DHS's Transportation Security Administration is currently testing an encrypted 2-D bar code that includes all the information from a boarding pass and is digitally signed to ensure the data hasn’t been altered.

In the pilot, passengers show the bar code to TSA identity checkers, who use a scanner to read the image off the passenger’s smartphone, and then check the person’s identification against the decrypted information.

Continental now uses the technology in eight airports, including its three hubs, and more than 300,000 customers have used the option so far, according to Continental spokeswoman Mary Clark.

Business travelers are big fans, Clark said.

“They can check in in the cab on the way to the airport and don’t have to stop at the kiosk,” Clark said.

The system also works using public-key cryptography, which lets the TSA use scanners that don’t need to connect to airline databases, and they don’t store records of who is traveling.

That gets the program a thumbs-up from security researcher Christopher Soghoian, who earned fame and an FBI raid of his home for creating a fake boarding-pass generator online.

“The security is pretty good,” Soghoian said. “It’ll be difficult to make fake passes.”

The 2-D program is more than just a pilot. All the major airlines are required to adopt the bar codes for printed boarding passes by 2010, as well.

Once that’s in place, and every TSA ID checker verifies the boarding pass’s information, the hole will be officially closed, almost five years after a Slate magazine writer first announced it to the larger world (Schneier, of course, noticed it first in 2003).
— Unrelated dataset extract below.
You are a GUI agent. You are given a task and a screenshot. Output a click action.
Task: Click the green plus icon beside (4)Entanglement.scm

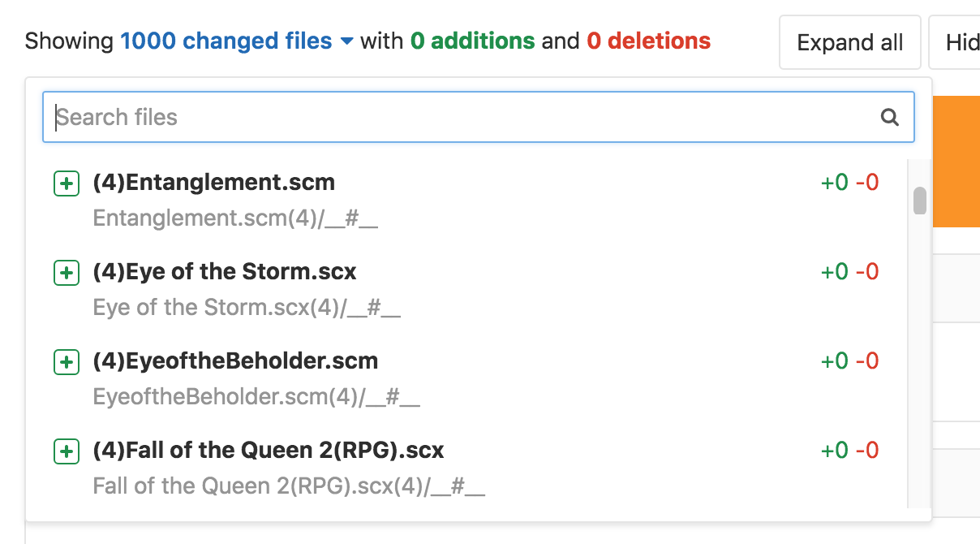point(66,183)
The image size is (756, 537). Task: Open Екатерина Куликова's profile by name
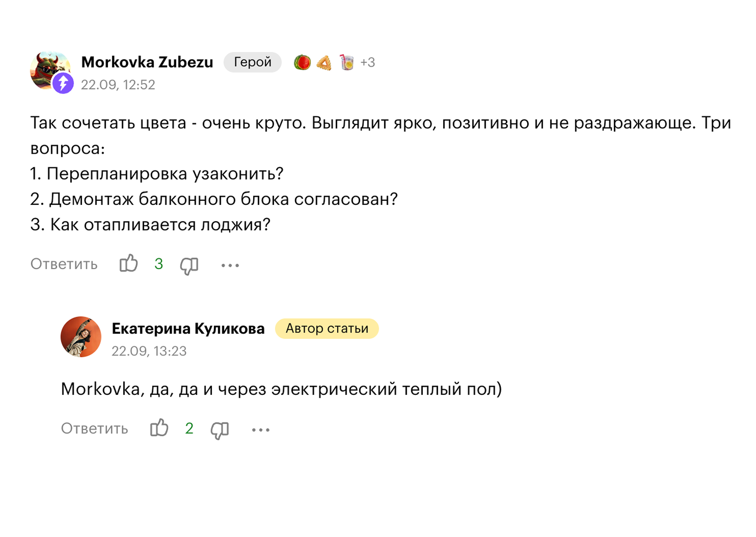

Soghoian hedges his praise for the belated fix.

“This, of course, doesn't actually guarantee that terrorists will be kept off planes,” Soghoian said. “It does, however, mean that the government will have a fairly good idea of who [is] getting into the secure areas of the airport.”

Chertoff says the new system is better than nothing. Just because someone can come up with a real scenario that would let an adversary avoid a layer of security doesn’t mean that layer should be peeled off and discarded, Chertoff argues. That thinking ignores the number of times the imperfect procedure has helped.

“That argument means you don't believe in seat belts and airbags,” Chertoff said. “If you hit an 18-wheeler head-on, you will be as flat as a pancake. But there will be some accidents where they will help you.”